Children are full of energy and enthusiasm. Sometimes they misbehave because they don't have an outlet for all those wiggles! These activities can be used between reading groups, content areas, or other times children need a break. The good news is that they'll be exercising their brains as they release stress and learn! Hint! Write these ideas on a language experience chart or on sentence strips for your pocket chart. Engage children in choosing activities and leading classmates in these songs and games. Your brain needs to move every 15 minutes or more, So this month brain breaks are in store. Wiggle, sing, move, and let the blood flow. Oxygenate the brain and watch learning grow!


Draw a line down the middle of your body. That's called the midline. Every time you cross over that line, you are helping connect the hemispheres in your brain.

Put on some music and have children follow along as you cross left hand to the right side of your body, right hand to the left side of your body, cross over with your feet, etc.
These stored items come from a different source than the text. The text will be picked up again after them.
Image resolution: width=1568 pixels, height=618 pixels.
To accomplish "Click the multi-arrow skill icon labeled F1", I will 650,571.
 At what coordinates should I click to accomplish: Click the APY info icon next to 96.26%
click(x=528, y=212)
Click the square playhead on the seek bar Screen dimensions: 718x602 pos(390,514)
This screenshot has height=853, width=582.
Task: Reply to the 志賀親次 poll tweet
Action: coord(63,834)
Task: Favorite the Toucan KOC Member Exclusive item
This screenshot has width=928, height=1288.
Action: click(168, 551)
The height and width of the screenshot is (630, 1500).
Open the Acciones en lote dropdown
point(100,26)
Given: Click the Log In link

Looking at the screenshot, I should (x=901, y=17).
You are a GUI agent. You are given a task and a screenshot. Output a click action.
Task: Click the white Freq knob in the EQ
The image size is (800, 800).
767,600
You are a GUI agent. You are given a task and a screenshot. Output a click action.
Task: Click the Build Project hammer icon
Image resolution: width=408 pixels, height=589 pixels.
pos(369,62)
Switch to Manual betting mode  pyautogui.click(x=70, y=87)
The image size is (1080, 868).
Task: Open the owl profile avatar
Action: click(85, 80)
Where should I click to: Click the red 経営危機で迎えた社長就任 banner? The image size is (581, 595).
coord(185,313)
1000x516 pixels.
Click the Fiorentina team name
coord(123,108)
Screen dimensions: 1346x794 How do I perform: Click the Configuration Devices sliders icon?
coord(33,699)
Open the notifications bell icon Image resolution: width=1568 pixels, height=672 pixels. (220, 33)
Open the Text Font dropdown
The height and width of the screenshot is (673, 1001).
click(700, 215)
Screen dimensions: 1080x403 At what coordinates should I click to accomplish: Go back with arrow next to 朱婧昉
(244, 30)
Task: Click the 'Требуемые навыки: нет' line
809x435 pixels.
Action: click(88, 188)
*Give children a piece of toilet paper for a streamer and have them follow along as you make figure eights in the air, circle the streamer around your body, wave it high, swing it low, and so forth.

*Staple tissue paper streamers to a straw and have children follow along as you make cross lateral movements to music.


Children can improve eye-hand coordination and cross the midline by juggling scarves, paper towels, or wadded up paper balls.

Begin by having children toss up and catch one ball or scarf. Can they toss it and catch it one time? Can they toss it, clap and catch it? Can they toss it, turn around, and catch it?

Add a second ball or scarf and see what they can do. Try juggling to music.

Hint! To make inexpensive juggling scarves, cut up netting fabric into 12" squares.


Have children play hand clap games, such as "Miss Mary Mack" or "Say, Say My Playmate."

Nursery rhymes or skip counting are also good for doing cross over hand claps with a partner.